Dalam konferensi pers yang dihelat di kantor Yayasan Lembaga Bantuan Hukum Indonesia (YLBHI) di Menteng, Jakarta Pusat, kuasa hukum ketiga ABK, Viktor Santoso Tandiasa menjelaskan pencabutan gugatan ini dilakukan karena objek gugatan telah gugur pasca terbitnya PP Penempatan dan Pelindungan ABK.
“Namun demikian, tentu PP ini perlu kita dalami dulu guna memastikan apakah sudah sesuai ekspektasi kita dan apakah benar akan mampu memberikan perlindungan bagi ABK migran Indonesia. Jika ternyata banyak yang belum memenuhi harapan, kita bisa melakukan pengajuan uji materiil ke Mahkamah Agung,” papar Viktor.
Ketua Umum Serikat Buruh Migran Indonesia (SBMI) Hariyanto Suwarno mengatakan pencabutan gugatan ini tak akan melonggarkan upaya SBMI untuk terus membela dan memperjuangkan hak-hak ABK.
Sejak tahun 2013 hingga akhir 2021, SBMI menerima sebanyak 634 aduan kasus pelanggaran HAM terhadap ABK Indonesia. Dengan terbitnya PP Penempatan dan Pelindungan ABK ini, Hariyanto memastikan SBMI akan mengawal implementasinya di lapangan.
“PP ini sangat penting. Tapi yang lebih penting adalah adalah pemulihan hak pada para ABK. Di luar persidangan, kami akan tetap melakukan upaya ke Kementerian Ketenagakerjaan untuk mengejar perusahaan-perusahan yang melanggar hak-hak para ABK,” kata Hariyanto.

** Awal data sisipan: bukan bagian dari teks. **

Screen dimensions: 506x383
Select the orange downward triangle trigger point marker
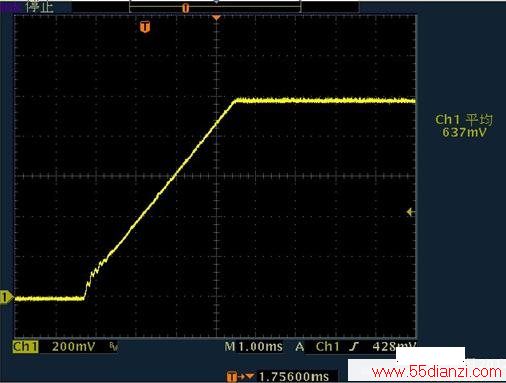tap(216, 17)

Turut hadir dalam konferensi pers tersebut ketiga mantan ABK penggugat Presiden, di antaranya Jati Puji Santoso dan Rizki Wahyudi asal Jawa Tengah serta Pukaldi Sassuanto asal Bengkulu. Gugatan terhadap Presiden RI yang mereka layangkan akhir bulan lalu bermula dari sikap lamban pemerintah yang tak kunjung meresmikan peraturan turunan setelah terbitnya Undang-undang No. 18 Tahun 2018 tentang Pelindungan Pekerja Migran Indonesia.
Kekosongan instrumen hukum ini, menurut mereka, telah memperparah karut marut tata kelola perekrutan dan penempatan ABK perikanan migran Indonesia. Hal ini juga menyebabkan semakin banyak ABK Indonesia yang menjadi korban perbudakan di kapal-kapal ikan asing.
“Karena tuntutan kami sudah dipenuhi, sudah tentu gugatan ke PTUN kami cabut. Namun, perjuangan kami tidak akan berhenti di sini. Kami masih akan terus memperjuangkan hak-hak kami yang belum terbayarkan,” kata salah satu ABK penggugat, Jati Puji Santoso.
Juru Kampanye Greenpeace Indonesia, Afdillah, berharap hadirnya PP Penempatan dan Pelindungan ABK ini mampu menjadi instrumen ampuh untuk melindungi ABK sejak proses rekrutmen, penempatan, selama bekerja hingga kembali pulang ke Tanah Air. Aturan ini juga harus menjadi acuan bagi perusahaan yang akan merekrut dan menempatkan ABK migran di kapal-kapal perikanan asing.
“Apresiasi setinggi-tingginya pada ketiga rekan mantan ABK kita. Butuh keberanian untuk maju melawan dan menggugat Presiden RI, bukan hanya demi memperjuangkan diri sendiri tapi juga ribuan teman-teman ABK migran lainnya yang bernasib serupa. Mereka layak disebut pahlawan,” kata Afdillah.